Exercise prompt:
From the line that contains "Instruction: Click the" to the last line of the data below, transcribe every line exactly. Do not include the pictures.

-- -- --

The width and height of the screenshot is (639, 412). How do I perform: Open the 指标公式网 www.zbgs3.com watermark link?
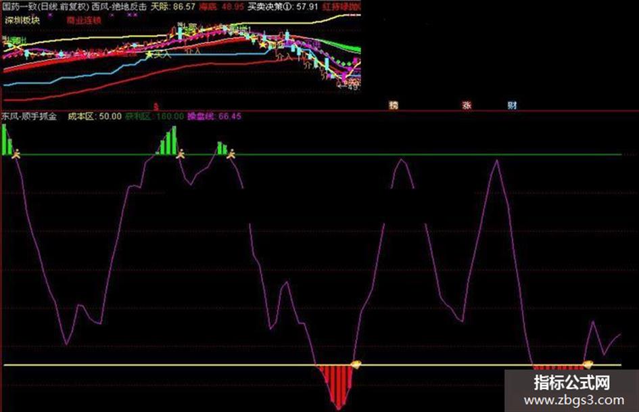[572, 391]

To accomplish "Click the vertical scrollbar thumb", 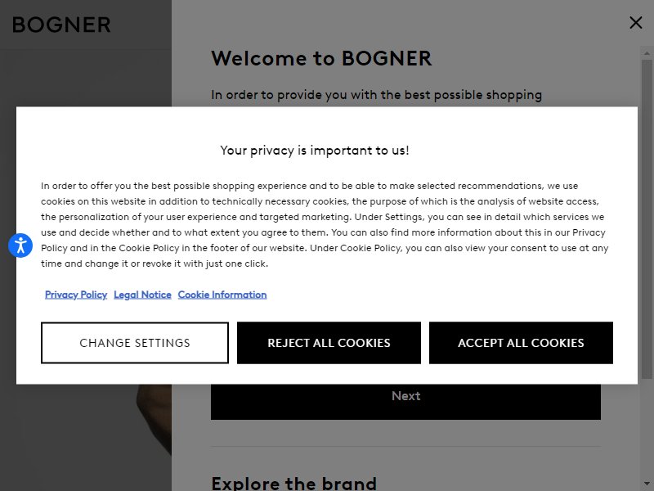I will pyautogui.click(x=647, y=219).
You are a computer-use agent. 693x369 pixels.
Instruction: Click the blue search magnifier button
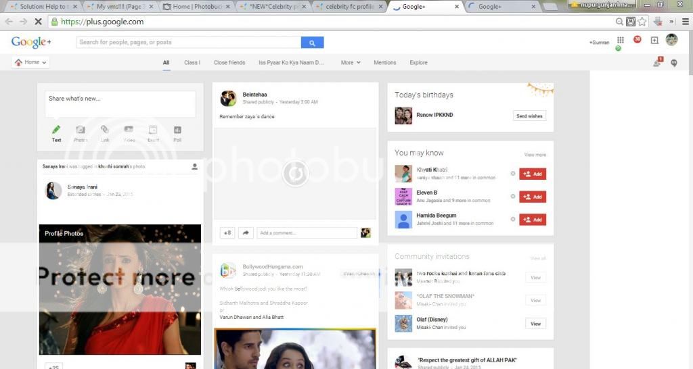pyautogui.click(x=312, y=43)
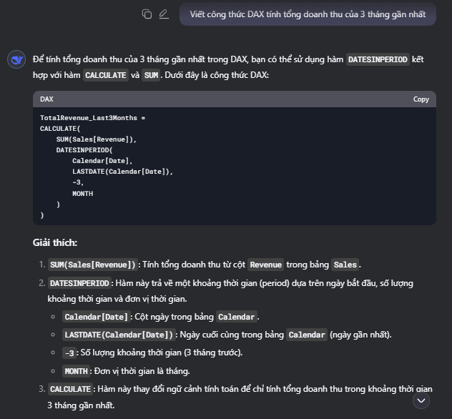Click the CALCULATE chip in explanation item 3
Viewport: 452px width, 419px height.
click(70, 389)
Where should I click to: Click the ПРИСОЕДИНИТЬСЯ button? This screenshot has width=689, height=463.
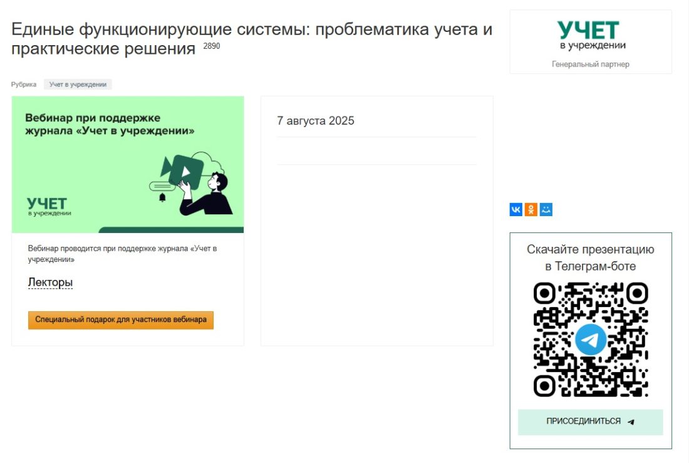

-- -- --

Result below:
Instruction: Click the blue search magnifier button
pyautogui.click(x=312, y=43)
Click the CALCULATE chip in explanation item 3
Viewport: 452px width, 419px height.
click(70, 389)
Where should I click to: Click the ПРИСОЕДИНИТЬСЯ button? This screenshot has width=689, height=463.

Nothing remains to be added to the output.